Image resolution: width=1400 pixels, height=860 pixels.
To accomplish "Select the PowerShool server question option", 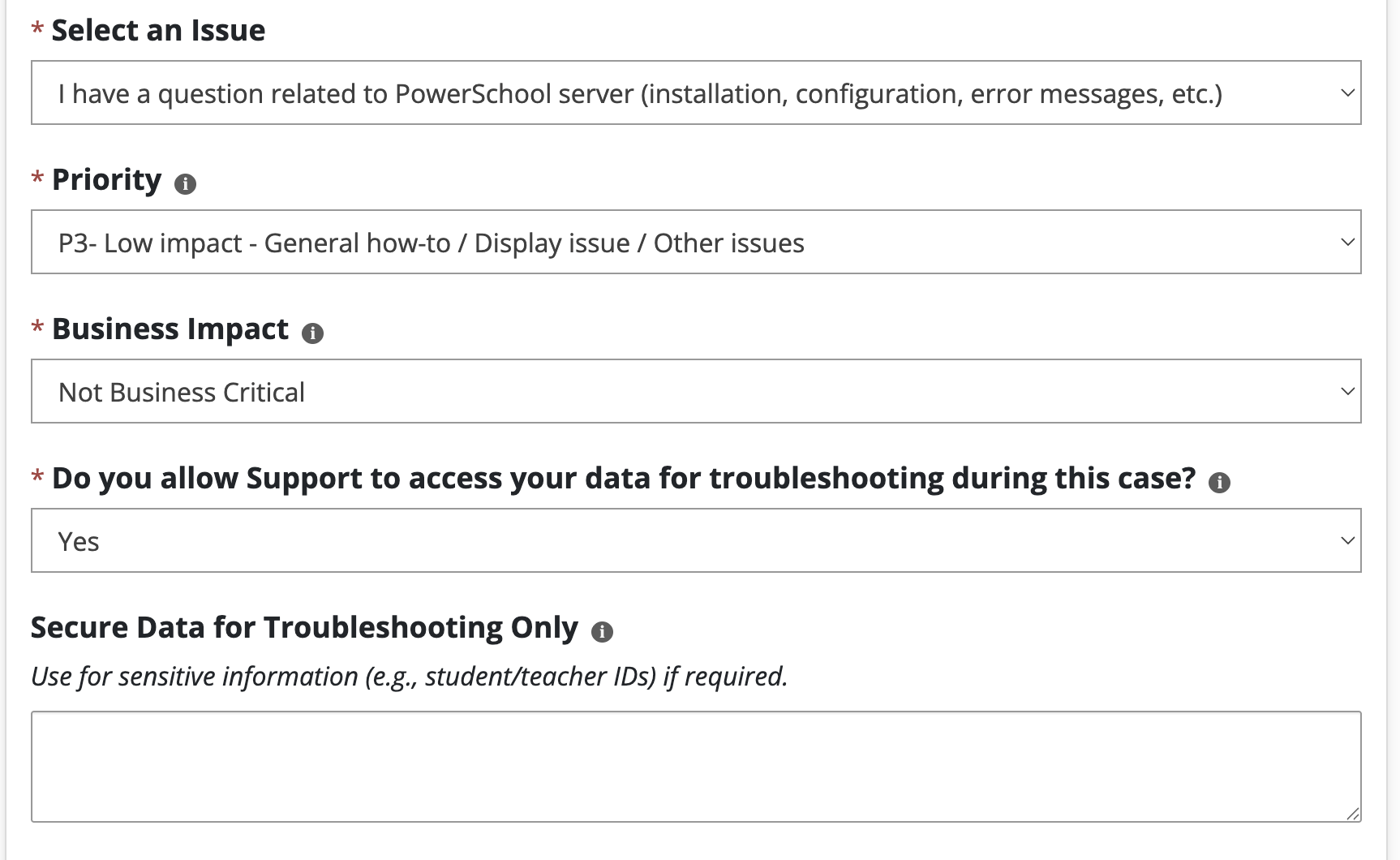I will tap(642, 92).
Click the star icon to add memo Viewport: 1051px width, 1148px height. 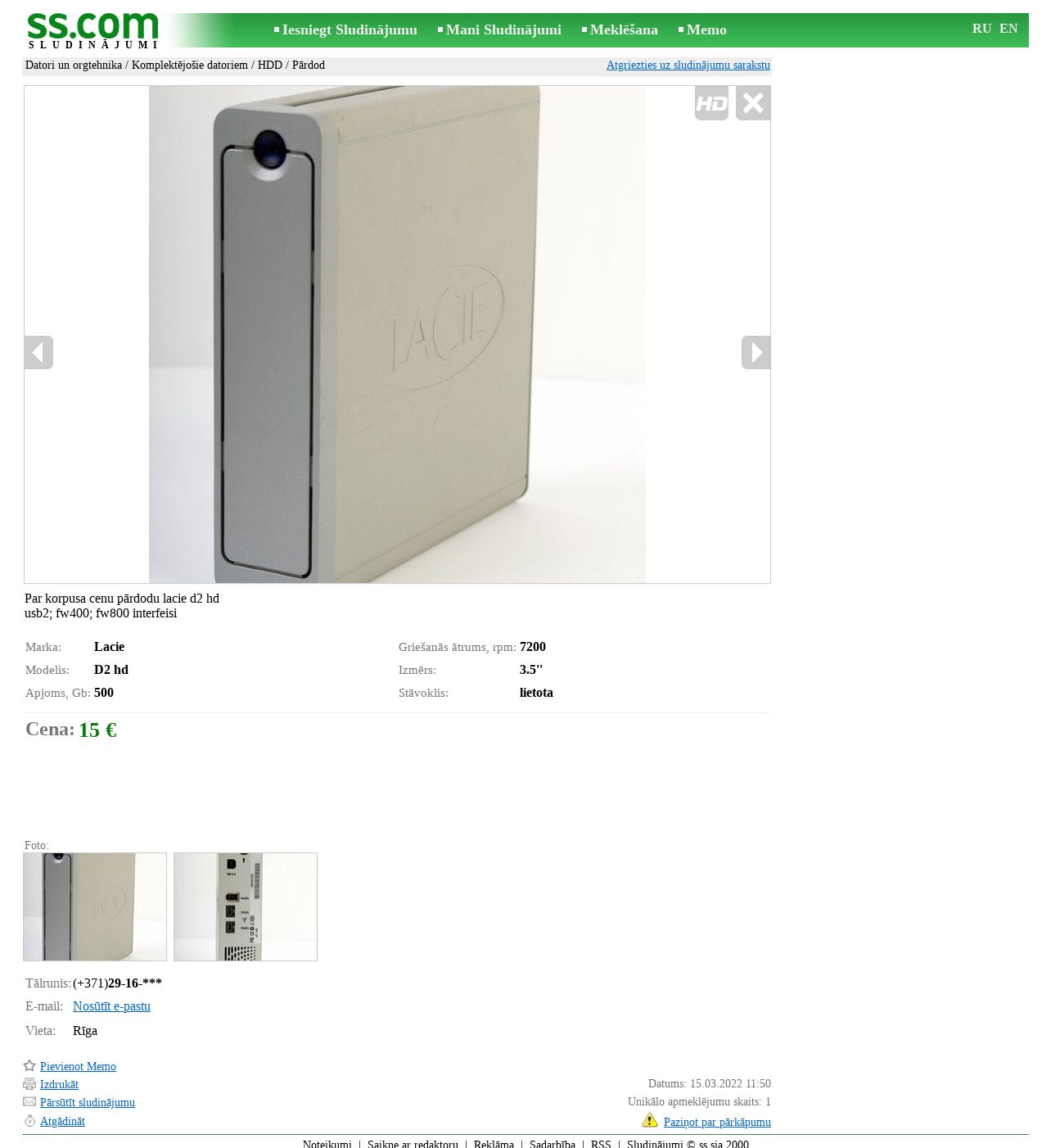[x=29, y=1065]
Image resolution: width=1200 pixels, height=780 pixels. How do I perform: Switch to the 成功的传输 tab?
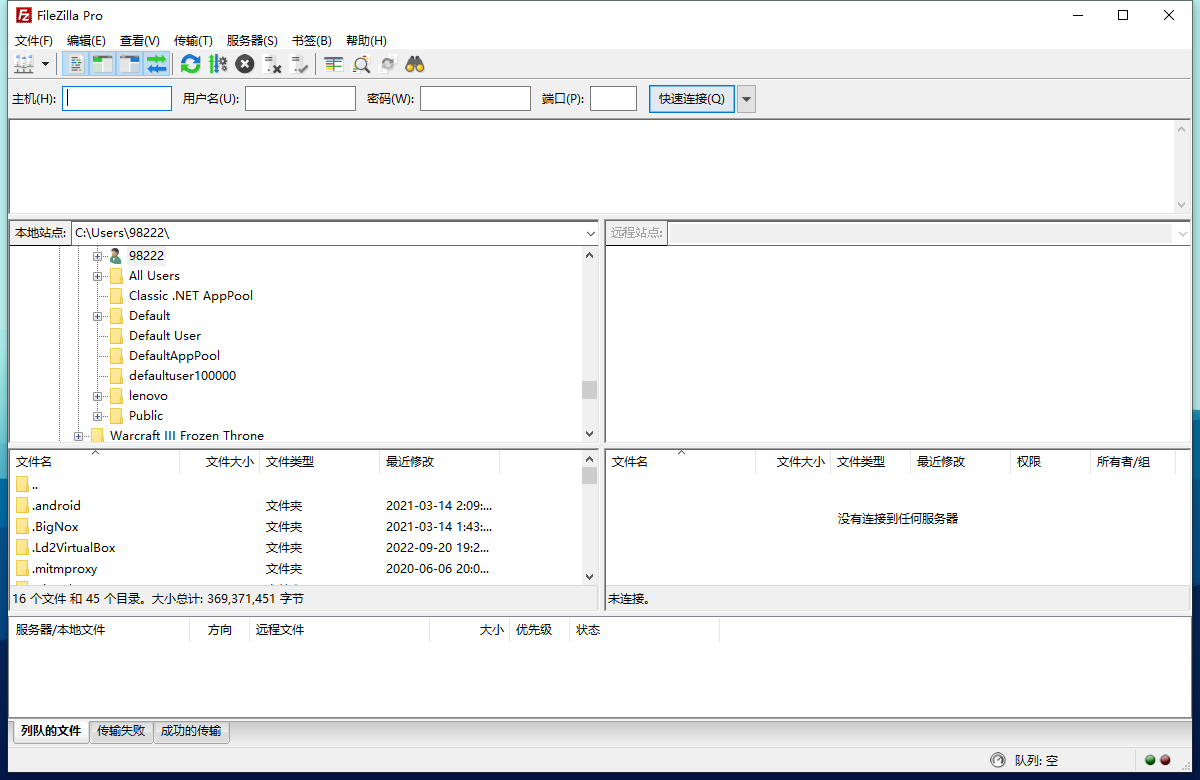pos(191,731)
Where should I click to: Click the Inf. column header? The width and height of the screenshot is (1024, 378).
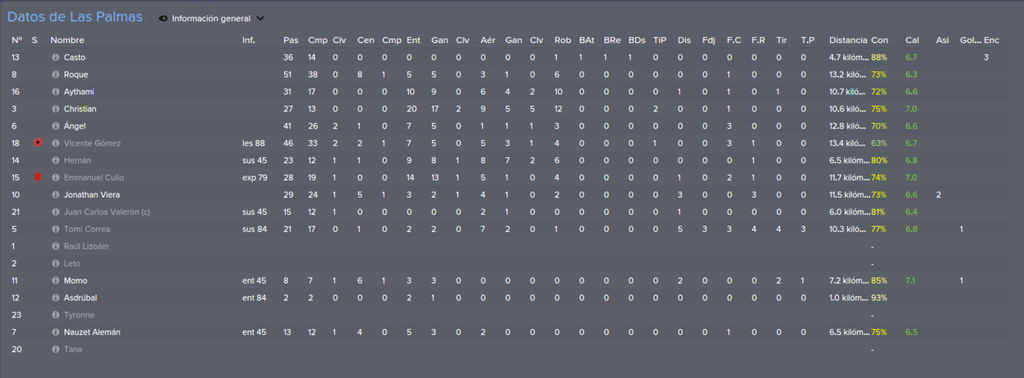point(248,40)
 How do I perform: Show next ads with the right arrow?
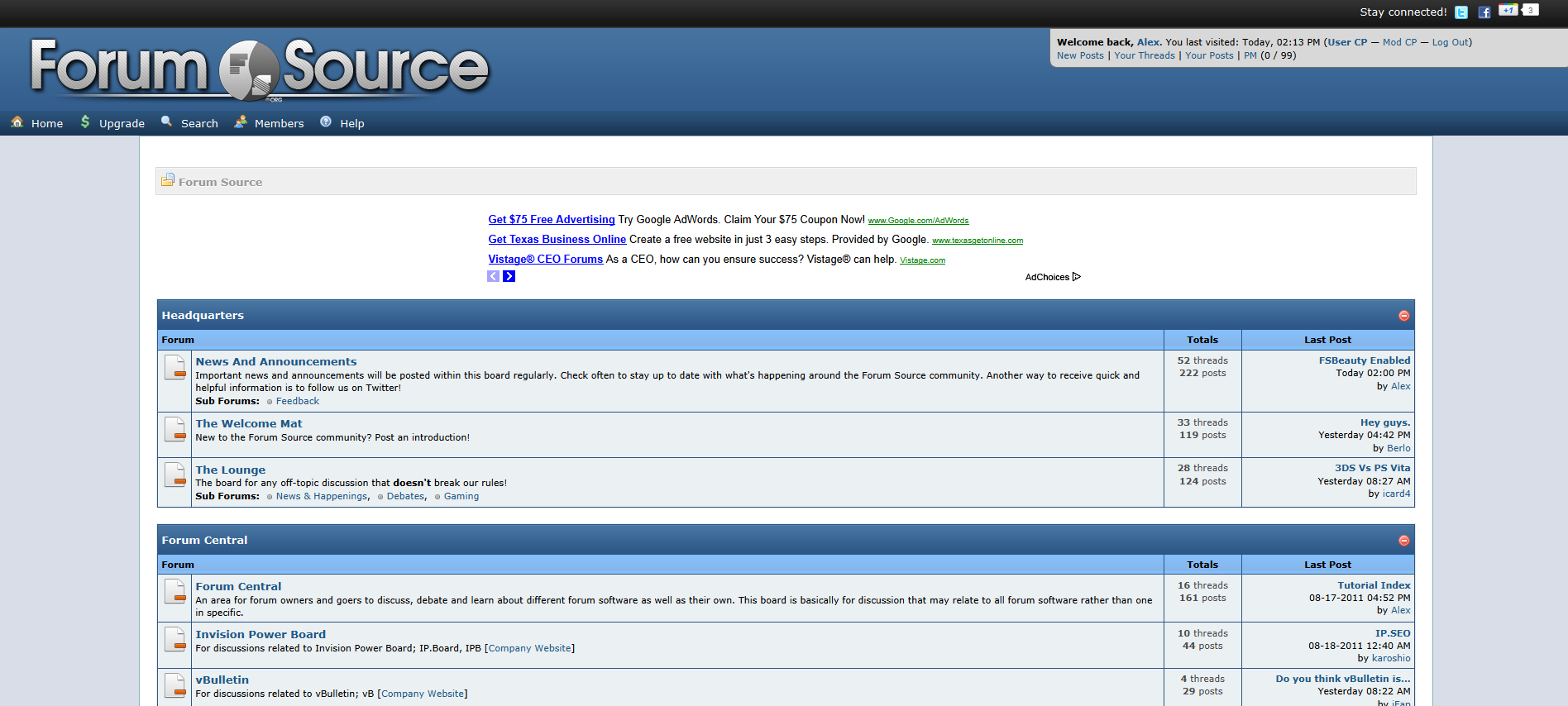point(509,276)
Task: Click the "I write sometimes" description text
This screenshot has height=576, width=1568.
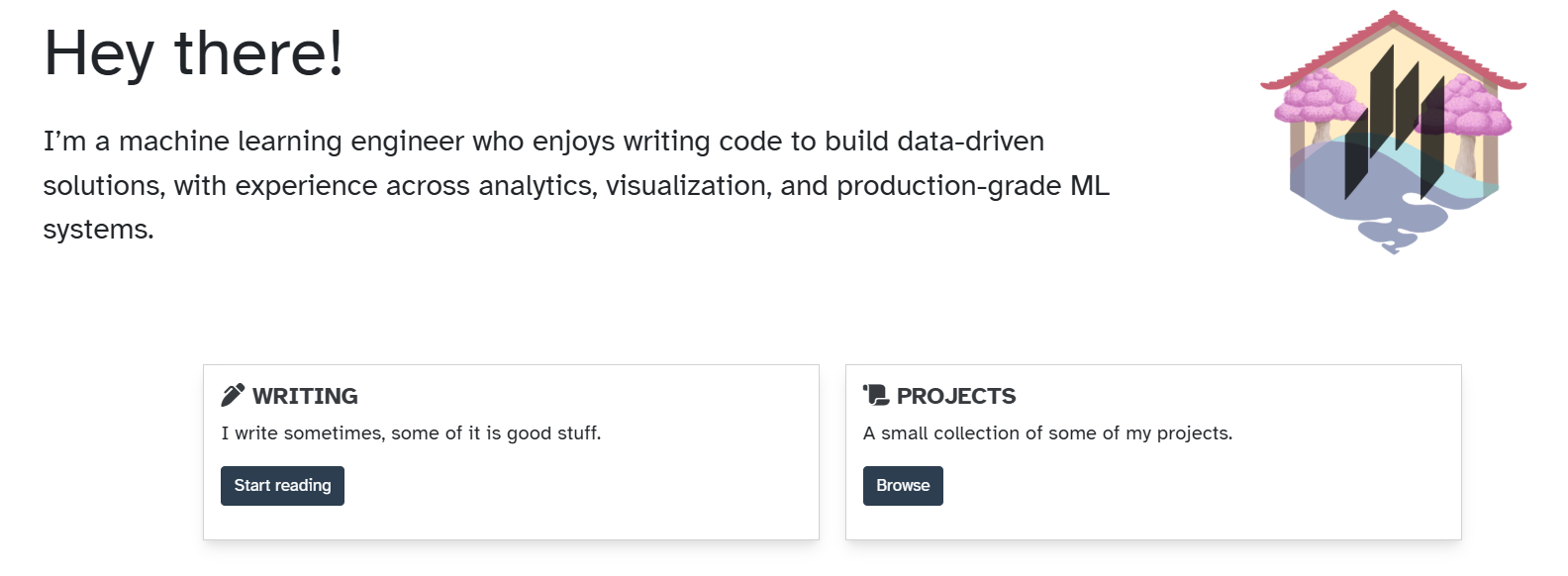Action: coord(411,432)

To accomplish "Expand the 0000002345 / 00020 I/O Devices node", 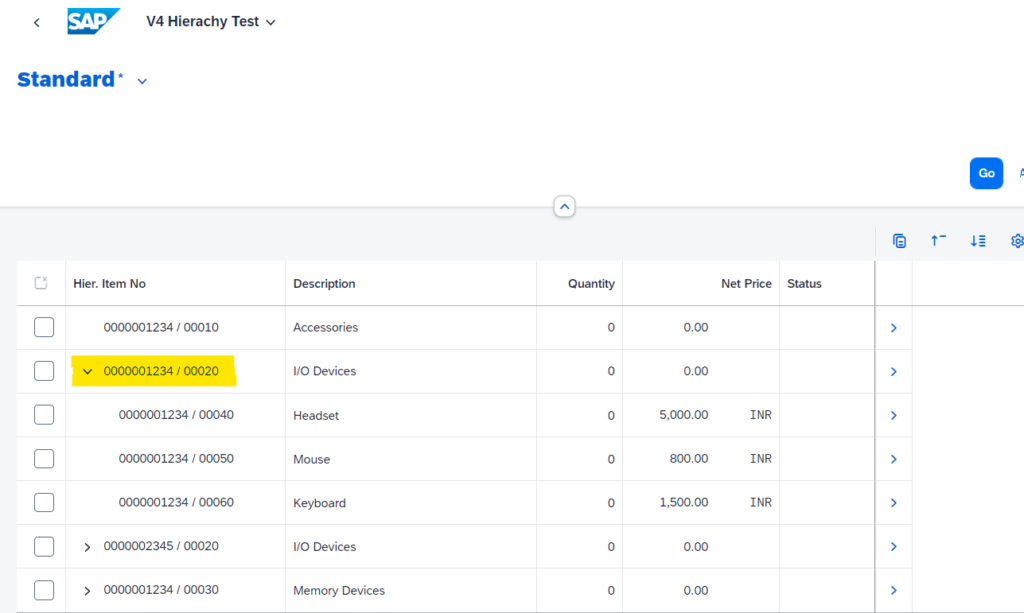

Exercise goal: Copy exactly the lines running from the line with "How do I perform: Show" to the final line of the listing, keeping both ends and dropping any picture.

Final answer:
 How do I perform: Show next ads with the right arrow?
point(509,276)
Task: Click the "I write sometimes" description text
This screenshot has height=576, width=1568.
Action: coord(411,432)

To accomplish "Expand the 0000002345 / 00020 I/O Devices node", 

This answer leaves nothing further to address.